Il se dit énormément de choses durant les 77 minutes du film de Fabrice Radenac ! D’emblée, Sclavis tente de nous faire comprendre ce qui l’anime profondément : chez lui, pas de système préétabli, jamais de nécessité : l’urgence vient petit à petit, au gré de ses déambulations, de ses écoutes d’autres musiques. Il lui faut trouver un moteur, obtenir un mouvement, « quelque chose qui pousse ». Quitte à se payer le luxe de journées perdues, quand on accepte le fait d’être complètement vide et de « passer du temps à rien ». Avant de revenir sur ses brouillons et de parvenir à la définition d’une première forme, d’un os à ronger.
On goûte avec délectation les scènes de répétition où les échanges fusent et les regards traduisent l’écoute mutuelle : aux côtés de Louis Sclavis, le fidèle François Merville, dont la batterie est une réduction de l’orchestre et qui reconnaît que le clarinettiste lui accorde une place formidable ; Matthieu Metzger qui, saxophoniste volubile et attachant, propose une démonstration savoureuse de ses bidouillages électroniques, « parce qu’on se renferme à être juste un instrumentiste », et dont les prototypes fonctionnent plus ou moins ; Olivier Lété dont la basse électrique transporte un groove puissant issu de son amour pour les musiques amplifiées même si, de son côté, il recherche « quelque chose de doux qui se rapproche de l’acoustique » ; Maxime Delpierre, enfin, rocker instinctif éprouvant le besoin de jouer dans « un état organique ». Chacun dresse le portrait de l’autre dans une suite de confidences elles-mêmes en mouvement (à vélo, en voiture) qui traduisent l’état d’esprit de ce qui est un groupe resserré et en quête du meilleur.

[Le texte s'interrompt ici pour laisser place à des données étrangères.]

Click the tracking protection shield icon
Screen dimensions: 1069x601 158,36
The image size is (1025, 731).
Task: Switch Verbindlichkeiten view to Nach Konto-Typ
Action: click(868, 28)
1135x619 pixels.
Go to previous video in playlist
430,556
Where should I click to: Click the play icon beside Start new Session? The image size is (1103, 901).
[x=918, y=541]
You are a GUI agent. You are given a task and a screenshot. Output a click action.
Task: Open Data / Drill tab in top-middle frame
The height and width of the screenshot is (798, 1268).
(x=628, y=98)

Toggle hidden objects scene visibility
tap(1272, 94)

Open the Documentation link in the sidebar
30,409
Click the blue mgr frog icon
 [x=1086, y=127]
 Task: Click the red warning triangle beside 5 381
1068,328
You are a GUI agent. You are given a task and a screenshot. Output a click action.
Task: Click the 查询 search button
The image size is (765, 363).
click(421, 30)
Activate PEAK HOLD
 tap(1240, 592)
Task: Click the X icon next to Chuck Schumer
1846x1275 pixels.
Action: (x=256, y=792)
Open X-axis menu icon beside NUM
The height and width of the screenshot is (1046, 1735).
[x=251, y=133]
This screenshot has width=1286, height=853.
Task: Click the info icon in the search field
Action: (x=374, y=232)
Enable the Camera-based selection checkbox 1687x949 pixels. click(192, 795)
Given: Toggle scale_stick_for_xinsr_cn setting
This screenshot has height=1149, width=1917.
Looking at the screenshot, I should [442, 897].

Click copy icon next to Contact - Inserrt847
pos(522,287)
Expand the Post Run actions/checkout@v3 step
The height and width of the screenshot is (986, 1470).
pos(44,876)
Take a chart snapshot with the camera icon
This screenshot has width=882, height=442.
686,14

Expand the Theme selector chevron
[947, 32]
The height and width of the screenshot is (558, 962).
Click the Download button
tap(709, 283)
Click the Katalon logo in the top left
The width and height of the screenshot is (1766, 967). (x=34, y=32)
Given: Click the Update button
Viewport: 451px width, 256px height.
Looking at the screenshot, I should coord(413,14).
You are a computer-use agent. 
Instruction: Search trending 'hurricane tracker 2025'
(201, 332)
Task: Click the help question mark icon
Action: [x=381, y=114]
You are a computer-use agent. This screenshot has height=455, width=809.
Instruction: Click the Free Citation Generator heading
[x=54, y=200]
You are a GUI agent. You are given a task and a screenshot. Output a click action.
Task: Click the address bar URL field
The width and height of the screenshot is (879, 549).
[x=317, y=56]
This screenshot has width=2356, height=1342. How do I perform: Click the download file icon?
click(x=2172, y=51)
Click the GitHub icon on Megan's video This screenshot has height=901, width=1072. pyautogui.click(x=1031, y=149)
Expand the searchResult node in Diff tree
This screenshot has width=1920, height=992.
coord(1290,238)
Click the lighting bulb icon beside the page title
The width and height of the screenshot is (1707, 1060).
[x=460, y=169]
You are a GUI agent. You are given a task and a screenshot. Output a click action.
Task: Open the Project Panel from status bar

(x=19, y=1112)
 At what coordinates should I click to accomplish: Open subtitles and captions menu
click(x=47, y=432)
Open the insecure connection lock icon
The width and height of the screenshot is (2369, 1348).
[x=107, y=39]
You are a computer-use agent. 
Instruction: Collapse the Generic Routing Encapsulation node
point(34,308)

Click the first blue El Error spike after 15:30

Lost On The Way est un disque de voyage, celui d’Ulysse et de l’Odyssée, et les photographies de Louis Sclavis, dont plusieurs font ici l’objet de commentaires détaillés, sont des points d’ancrage essentiels dans son processus de création. Pour lui, ce sont d’abord des images qui traduisent un mouvement (telle cette Décision où l’on voit un enfant se lever subitement du banc sur lequel il était assis dans une cour d’école baptisée... Louis Sclavis !) ou un état très particulier : avec L’heure des songes, Sclavis cherche à nous faire comprendre que le voyage commence non pas quand on se déplace mais quand on s’arrête. Il n’y a alors plus besoin de moteur, « ça tient tout seul ». C’est ce moment qu’il faut rechercher, celui qui va permettre l’improvisation.

Ce documentaire passionnant est complété par une série de séquences où l’on peut écouter le groupe en concert au Studio de l’Ermitage, du côté de Ménilmontant, belle manière de découvrir l’aboutissement du travail dont on vient de découvrir la gestation. Cerise sur le gâteau, en guise de bonus une série de duos improvisés conclus collectivement par « L’idée du dialecte » (extrait de L’imparfait des langues, précédent disque de Louis Sclavis). Quarante-deux minutes supplémentaires, en noir et blanc, qui laissent ouvertes en grand les portes de l’imagination.

Louis Sclavis, l’histoire d’une création est bien plus qu’un simple témoignage admiratif : une explication très pédagogique de la nature de la musique vivante, et de la façon dont les musiciens la sculptent jusqu’à obtenir une forme harmonieuse et partagée. Louis Sclavis, artiste accompli et toujours sur la brèche, méritait bien d’en être le professeur patient et passionné. Fabrice Radenac donne envie de s’immerger dans son œuvre singulière et en perpétuel mouvement.